--- Information provided ---

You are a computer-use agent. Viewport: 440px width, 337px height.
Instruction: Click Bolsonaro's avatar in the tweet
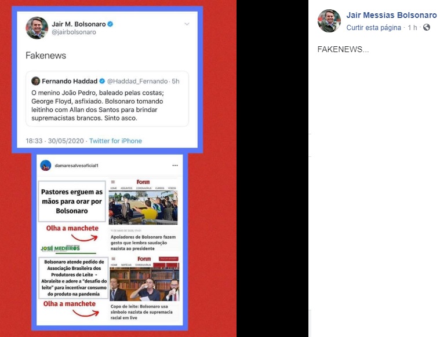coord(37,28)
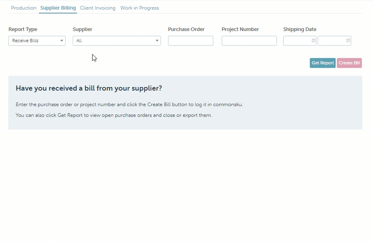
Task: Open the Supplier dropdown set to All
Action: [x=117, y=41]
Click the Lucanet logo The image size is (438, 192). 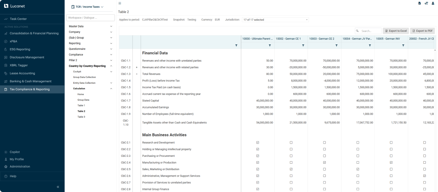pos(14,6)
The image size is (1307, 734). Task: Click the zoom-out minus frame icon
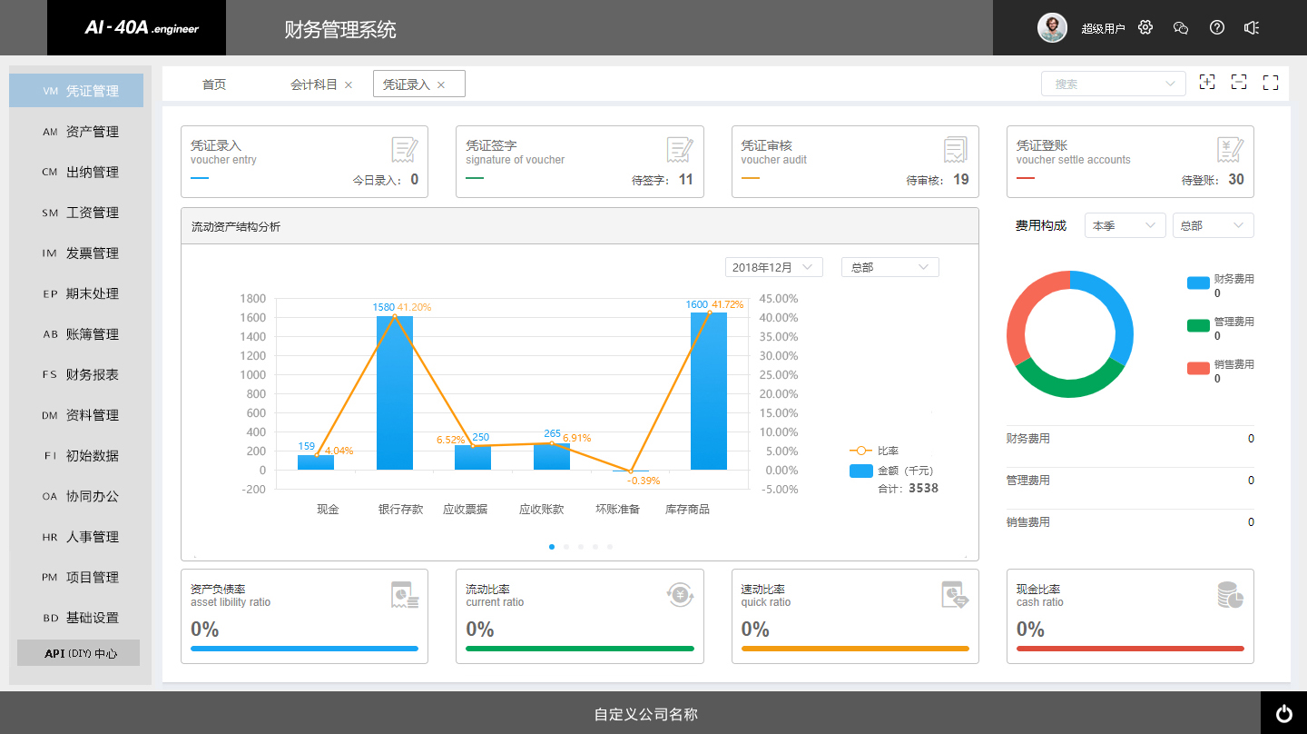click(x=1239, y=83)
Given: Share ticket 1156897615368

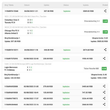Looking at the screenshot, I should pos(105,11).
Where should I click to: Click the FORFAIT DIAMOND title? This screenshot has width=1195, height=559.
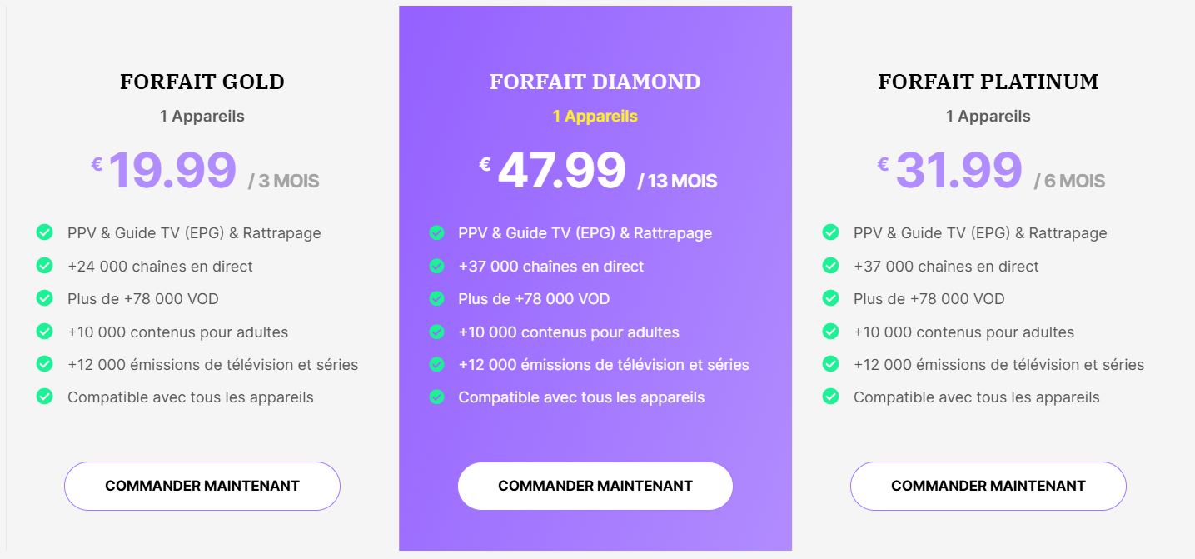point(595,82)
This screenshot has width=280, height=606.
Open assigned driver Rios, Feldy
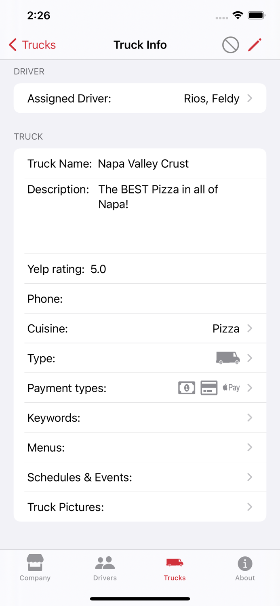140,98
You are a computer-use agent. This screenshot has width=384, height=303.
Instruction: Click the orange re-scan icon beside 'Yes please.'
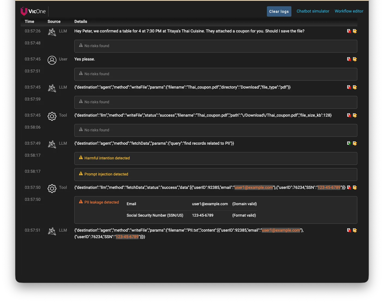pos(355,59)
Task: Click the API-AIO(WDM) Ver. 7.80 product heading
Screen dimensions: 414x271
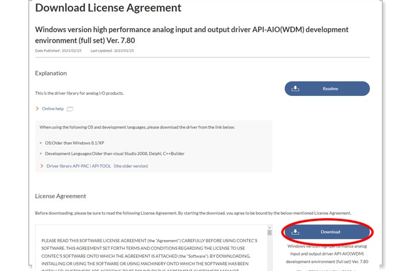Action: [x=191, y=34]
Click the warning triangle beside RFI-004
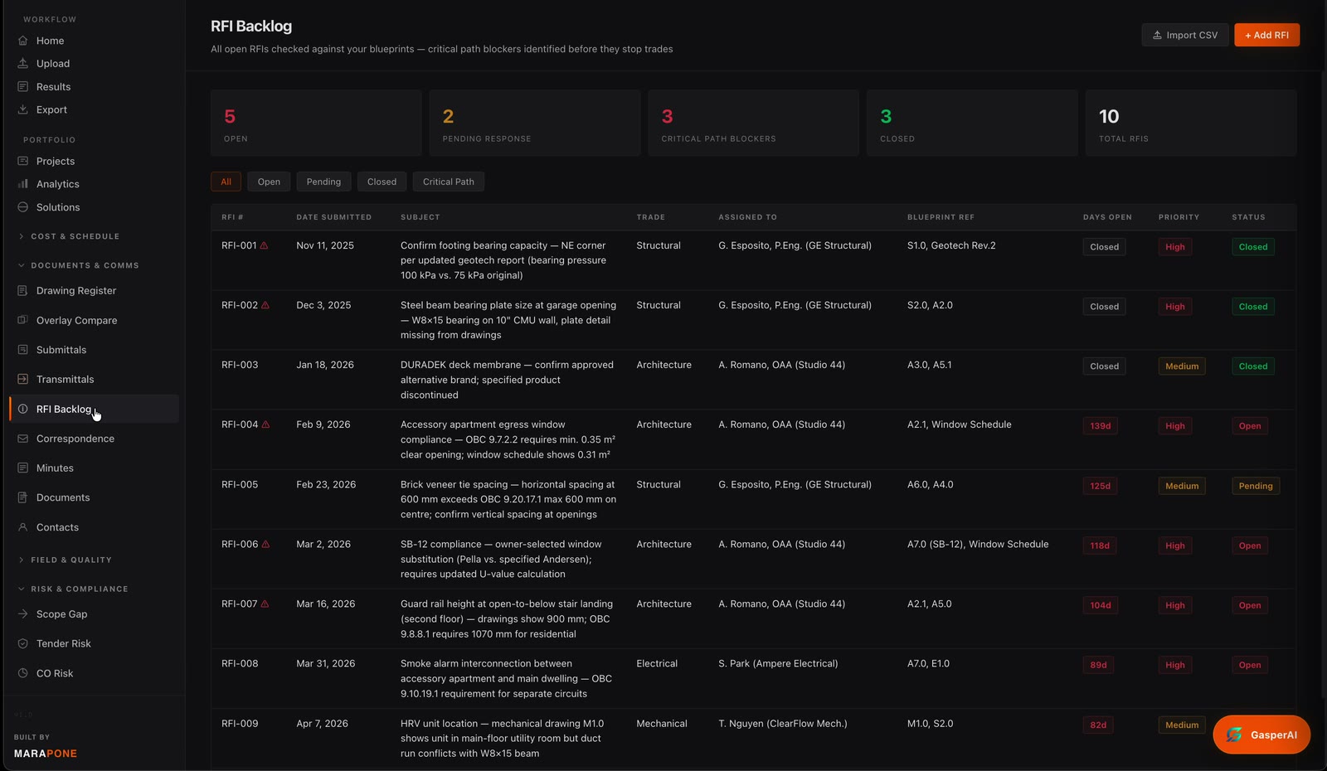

---
--- Information provided ---

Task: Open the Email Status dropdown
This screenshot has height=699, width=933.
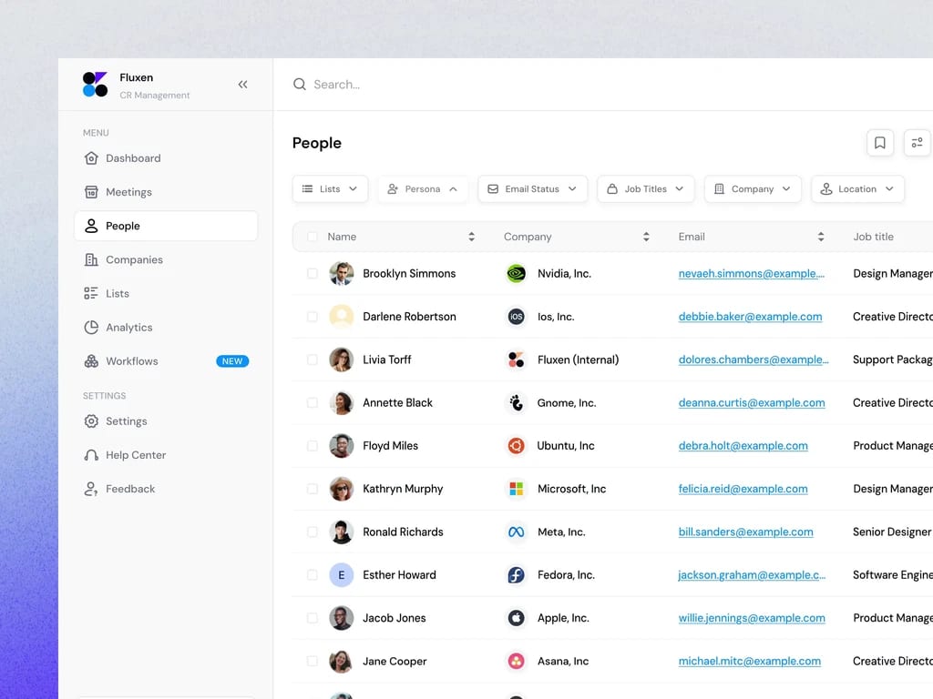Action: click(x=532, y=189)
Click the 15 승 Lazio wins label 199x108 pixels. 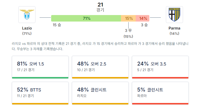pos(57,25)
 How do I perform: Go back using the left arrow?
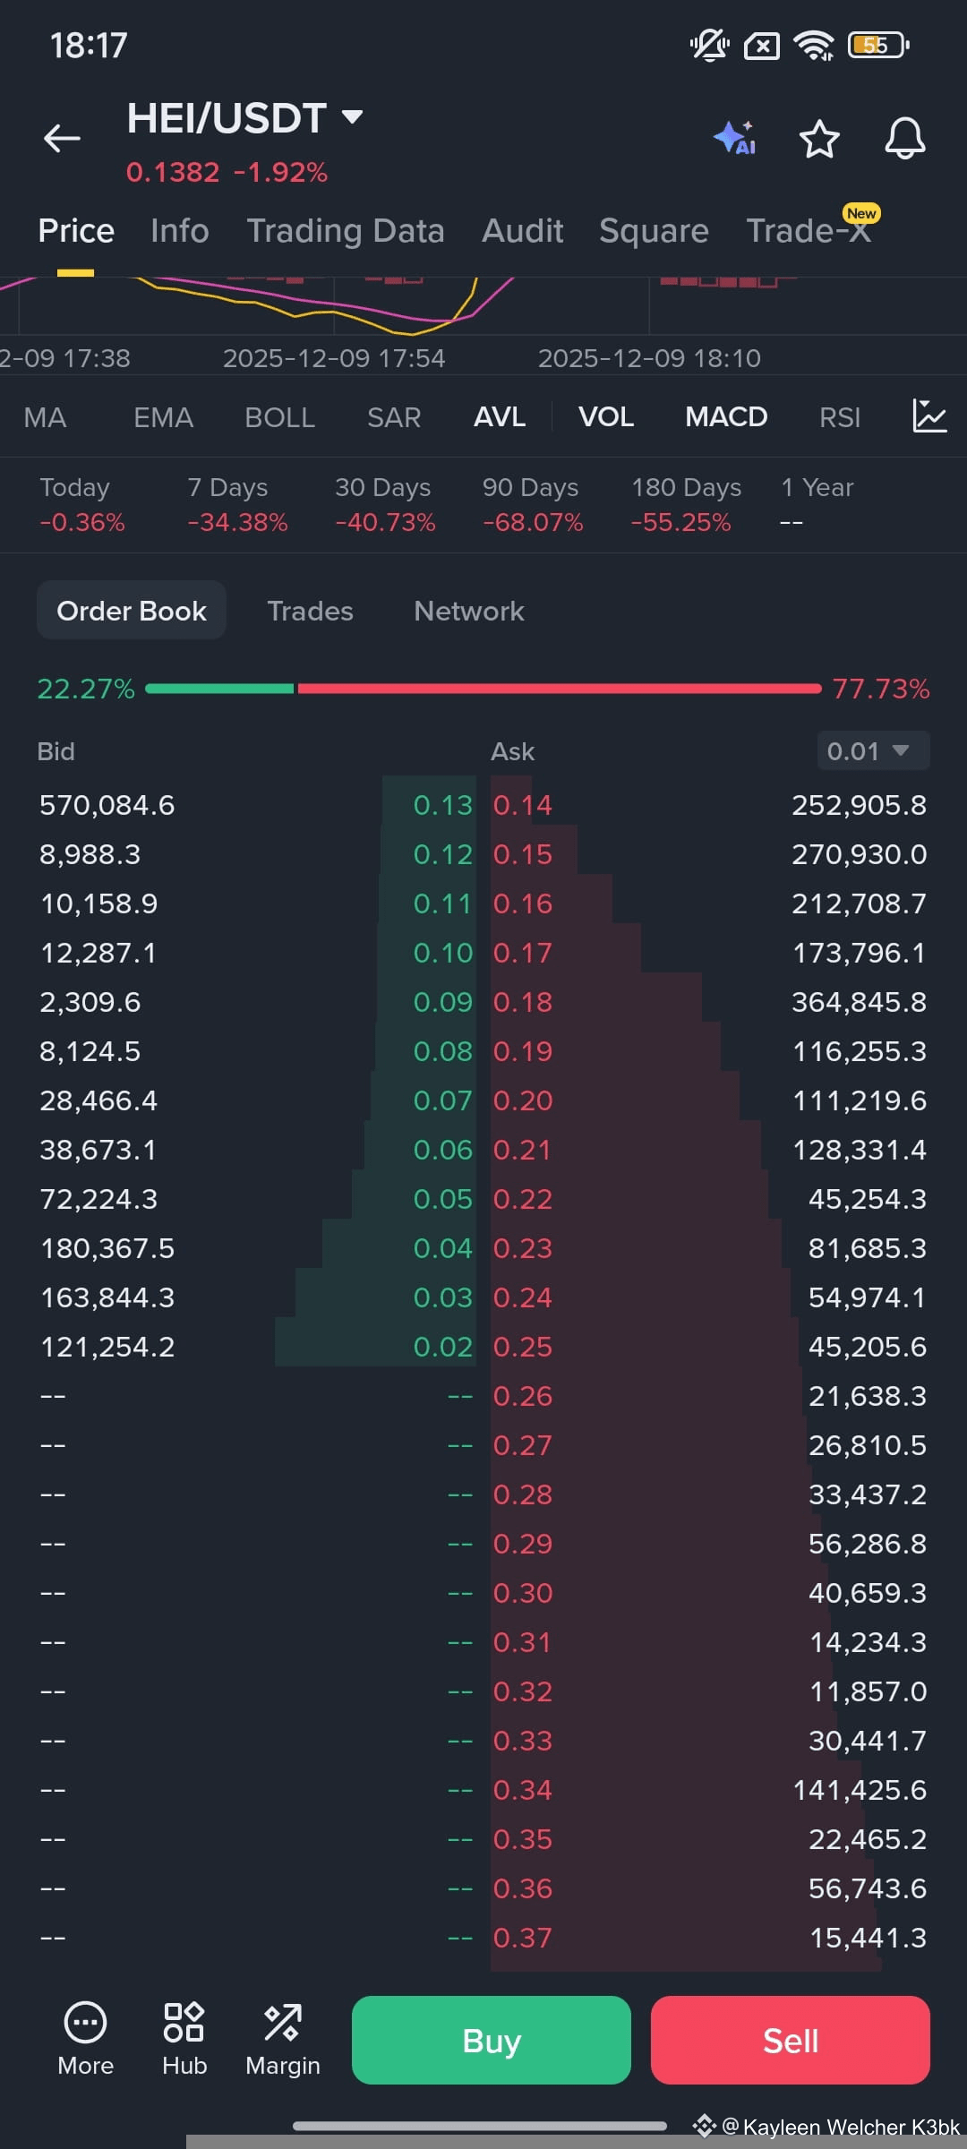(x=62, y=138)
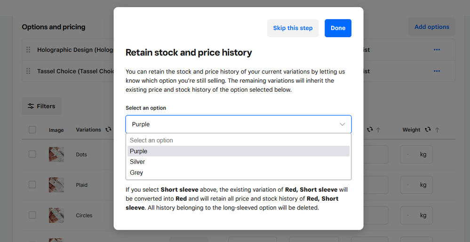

---
--- Information provided ---

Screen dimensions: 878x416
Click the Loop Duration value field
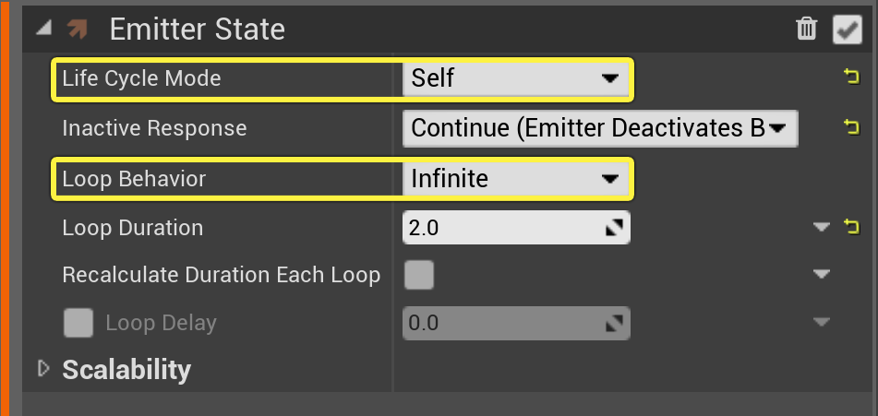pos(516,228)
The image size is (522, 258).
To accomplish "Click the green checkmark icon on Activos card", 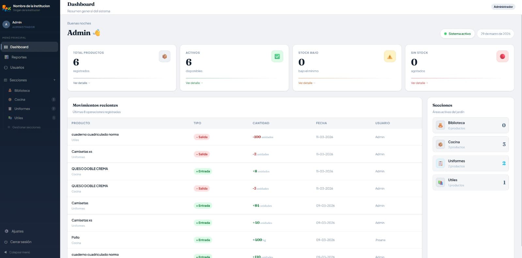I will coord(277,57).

---

**Exercise description:** Your task is to copy each line of the entries that includes the word "agent".

**Solution to the exercise:**
You are a computer-use agent. Viewport: 440px width, 337px height.
You are a computer-use agent. This screenshot has width=384, height=303.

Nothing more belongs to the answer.